Чтобы определить код для каждого из символов, входящих в сообщение, мы должны пройти путь от листа дерева, соответствующего текущему символу, до его корня, накапливая биты при перемещении по ветвям дерева (первая ветвь в пути соответствует младшему биту). Полученная таким образом последовательность битов является кодом данного символа, записанным в обратном порядке. Для данной таблицы символов коды Хаффмана будут выглядеть следующим образом.

Символ А Б В Г Д
Код 0 100 101 110 111

Поскольку ни один из полученных кодов не является префиксом другого, они могут быть однозначно декодированы при чтении их из потока. Кроме того, наиболее частый символ сообщения А закодирован наименьшим количеством бит, а наиболее редкий символ Д — наибольшим.

При этом общая длина сообщения, состоящего из приведённых в таблице символов, составит 87 бит (в среднем 2,2308 бита на символ). При использовании равномерного кодирования общая длина сообщения составила бы 117 бит (ровно 3 бита на символ). Заметим, что энтропия источника, независимым образом порождающего символы с указанными частотами, составляет ~2,1858 бита на символ, то есть избыточность построенного для такого источника кода Хаффмана, понимаемая как отличие среднего числа бит на символ от энтропии, составляет менее 0,05 бит на символ.

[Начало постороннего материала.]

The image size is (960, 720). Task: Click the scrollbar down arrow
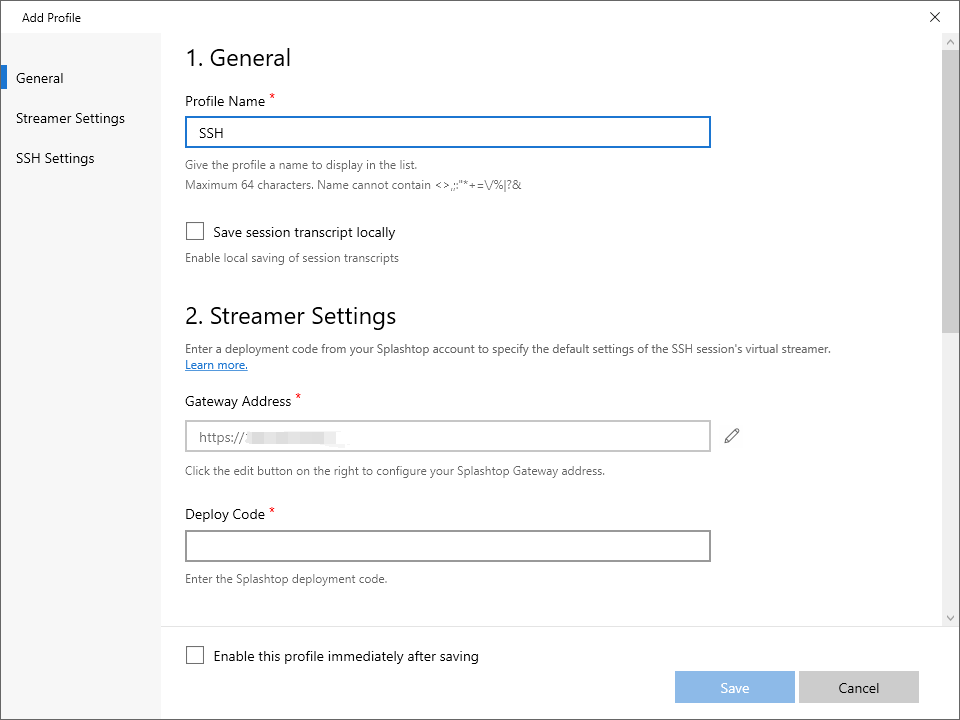950,617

Классический алгоритм Хаффмана имеет ряд существенных недостатков. Во-первых, для восстановления содержимого сжатого сообщения декодер должен знать таблицу частот, которой пользовался кодер. Следовательно, длина сжатого сообщения увеличивается на длину таблицы частот, которая должна посылаться впереди данных, что может свести на нет все усилия по сжатию сообщения. Кроме того, необходимость наличия полной частотной статистики перед началом собственно кодирования требует двух проходов по сообщению: одного для построения модели сообщения (таблицы частот и Н-дерева), другого для собственно кодирования. Во-вторых, избыточность кодирования обращается в ноль лишь в тех случаях, когда вероятности кодируемых символов являются обратными степенями числа 2. В-третьих, для источника с энтропией, не превышающей 1 (например, для двоичного источника), непосредственное применение кода Хаффмана бессмысленно.

Адаптивное сжатие

Адаптивное сжатие позволяет не передавать модель сообщения вместе с ним самим и ограничиться одним проходом по сообщению как при кодировании, так и при декодировании.

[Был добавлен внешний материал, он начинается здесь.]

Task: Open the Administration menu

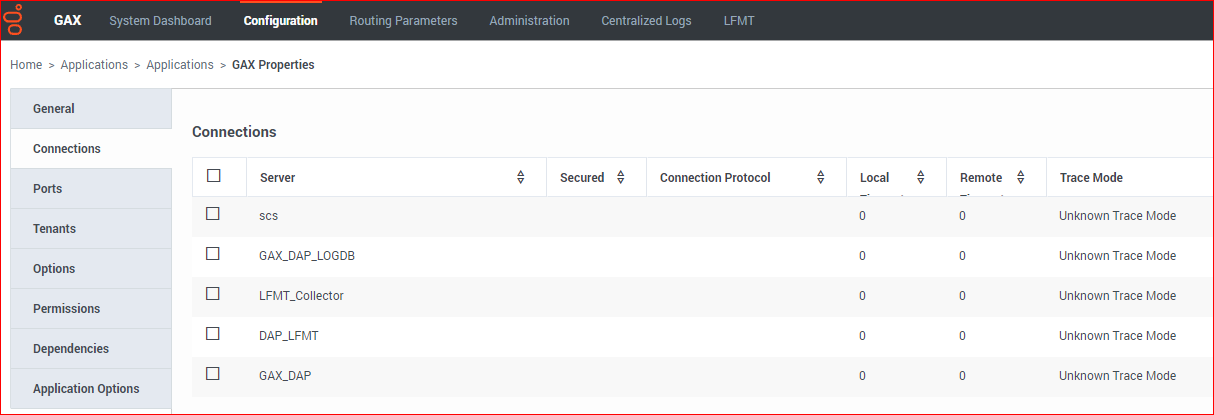Action: click(x=529, y=20)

В создании алгоритма адаптивного кодирования Хаффмана наибольшие сложности возникают при разработке процедуры обновления модели очередным символом. Теоретически можно было бы просто вставить внутрь этой процедуры полное построение дерева кодирования Хаффмана, однако, такой алгоритм сжатия имел бы неприемлемо низкое быстродействие, так как построение Н-дерева — это слишком большая работа, и производить её при обработке каждого символа неразумно. К счастью, существует способ модифицировать уже существующее Н-дерево так, чтобы отобразить обработку нового символа. Наиболее известными алгоритмами перестроения являются алгоритм Фоллера-Галлагера-Кнута (FGK) и алгоритм Виттера.

Все алгоритмы перестроения дерева при считывании очередного символа, включают в себя две операции:

Первая — увеличение веса узлов дерева. Вначале увеличиваем вес листа, соответствующего считанному символу, на единицу. Затем увеличиваем вес родителя, чтобы привести его в соответствие с новыми значениями веса потомков. Этот процесс продолжается до тех пор, пока мы не доберемся до корня дерева. Среднее число операций увеличения веса равно среднему количеству битов, необходимых для того, чтобы закодировать символ.

Вторая операция — перестановка узлов дерева — требуется тогда, когда увеличение веса узла приводит к нарушению свойства упорядоченности, то есть тогда, когда увеличенный вес узла стал больше, чем вес следующего по порядку узла. Если и дальше продолжать обрабатывать увеличение веса, двигаясь к корню дерева, то дерево перестанет быть деревом Хаффмана.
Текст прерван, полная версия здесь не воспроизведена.